Source: European Union Chamber of Commerce in China
What international managers can do
Protect their processes: Before giving up hope, remember how many similar storms global firms weathered in China and elsewhere. Games of resilience and agility between multinationals and governments are woefully unfair, because corporations can move resources faster and have better lawyers, managers, experts and storytellers. In my new book Dragon Suit. The Golden Age of Expatriate Executives in China, luxury sector executives explain how President Xi’s anti-corruption campaign killed half their business, which they soon regained. As laws and restrictions change, foreign firms shuffle data, research, production and people in and out of China with impressive speed, for a single meeting, project or forever. By the time you’ve read this article, corporate lawyers, techies and strategists have brainstormed twenty measures for the new law, and frantically started unrolling five of them.
Mediate good intentions in China and worldwide: The downward spiral of mistrust and misalignment between China and its trading partners rests on mutual blame. “Long before Trump became the President of the United States, President Xi Jinping had already begun the process of decoupling,” author Vijay Gokhale told MERICS recently. China blames everyone else. As a coach, I encourage executives to break such vicious circles by simply communicating. There is plenty of remaining good will between China and abroad, even unlikely counterparts like Japan and the United States. Business unites where politics divides. While politicians plot, most people on both sides of barriers want to learn, trade, earn and help those they can. International managers, from expat executives to travelling salespeople, can have conversations where statesmen and diplomats are restricted by their mandates.
Broker balanced China strategies: The saddest long-term consequence of current conflicts is that withdrawal from interaction and communication makes separation increasingly irreversible. Eventually, empathy vanishes and people on the other side turn into dehumanised stereotypes unworthy of help or mercy.

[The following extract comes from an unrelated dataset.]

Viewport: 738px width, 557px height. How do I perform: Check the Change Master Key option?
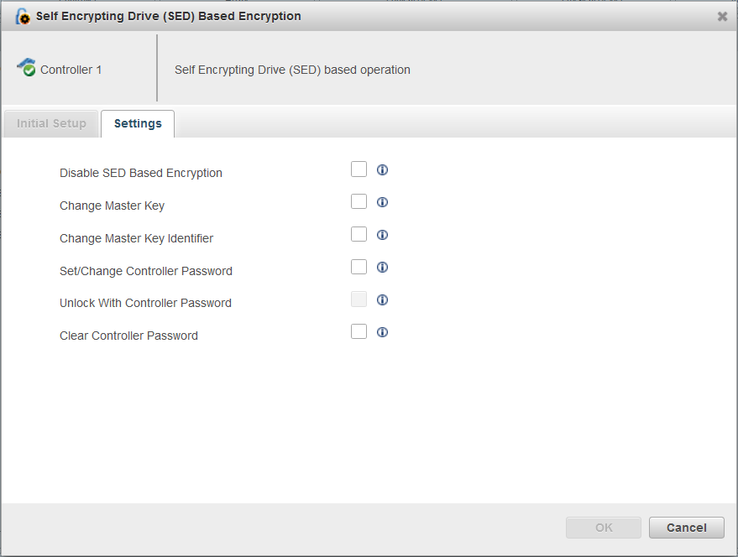coord(359,200)
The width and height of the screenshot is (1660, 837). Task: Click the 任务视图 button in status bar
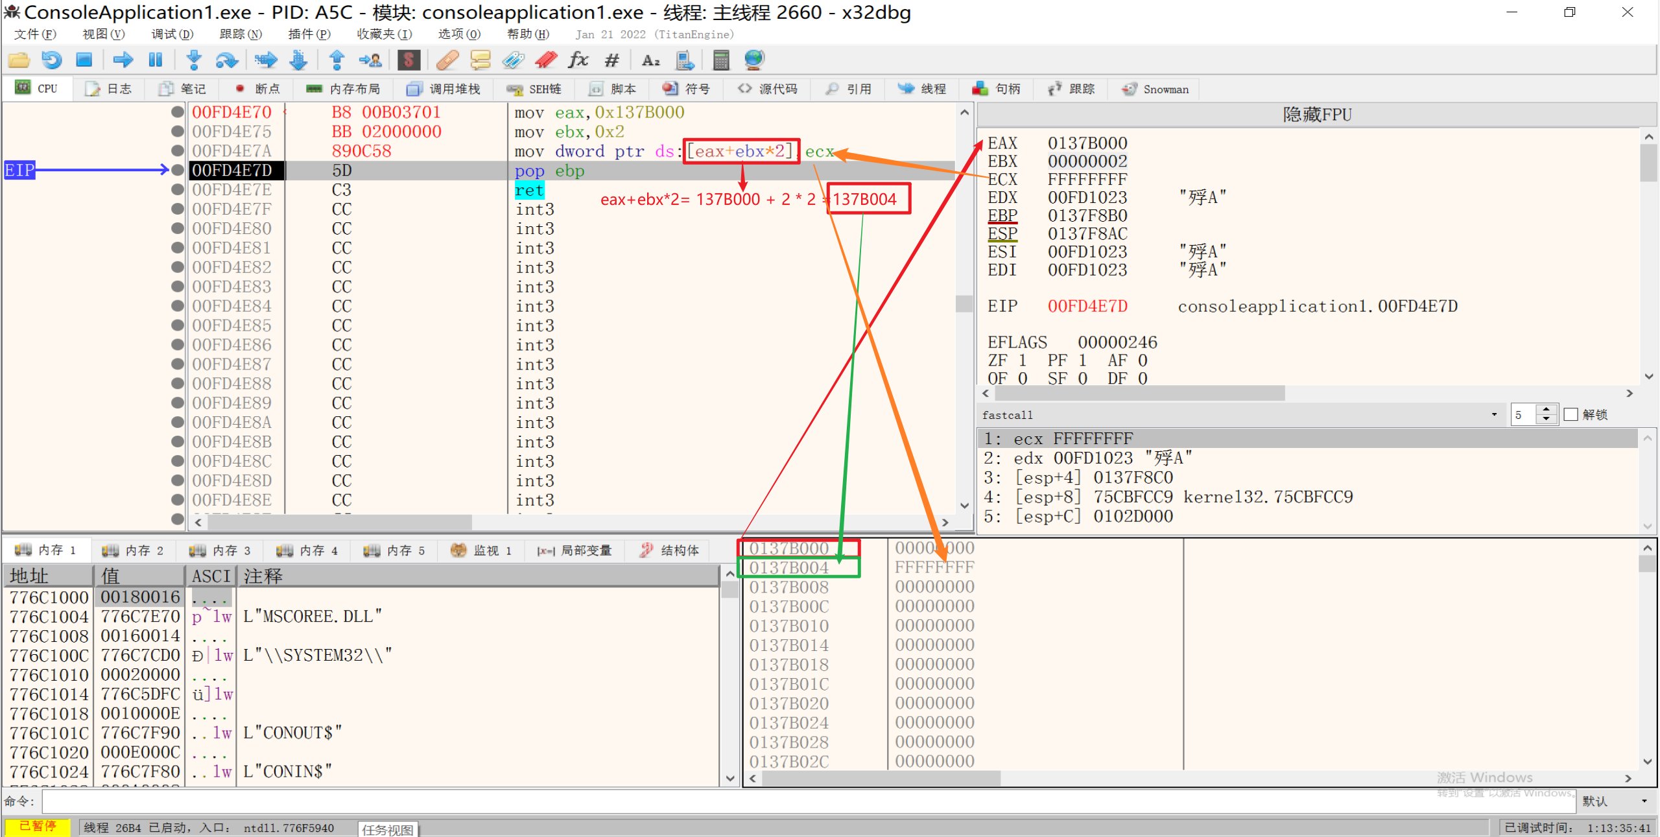388,829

International managers in China, or with previous experience there, must step in before it’s too late. China is sealing itself in a legal, political and digital echo chamber, so they must add its side to the conversation at boardrooms and project meetings. If they can, they should do the same at political forums. Although headquarters seldom love what they hear from the seasoned China hands I call “Dragon Suits” in my book, letting the world build East-West strategies on incomplete or biased information is bad for everyone, the firm and China-facing managers included.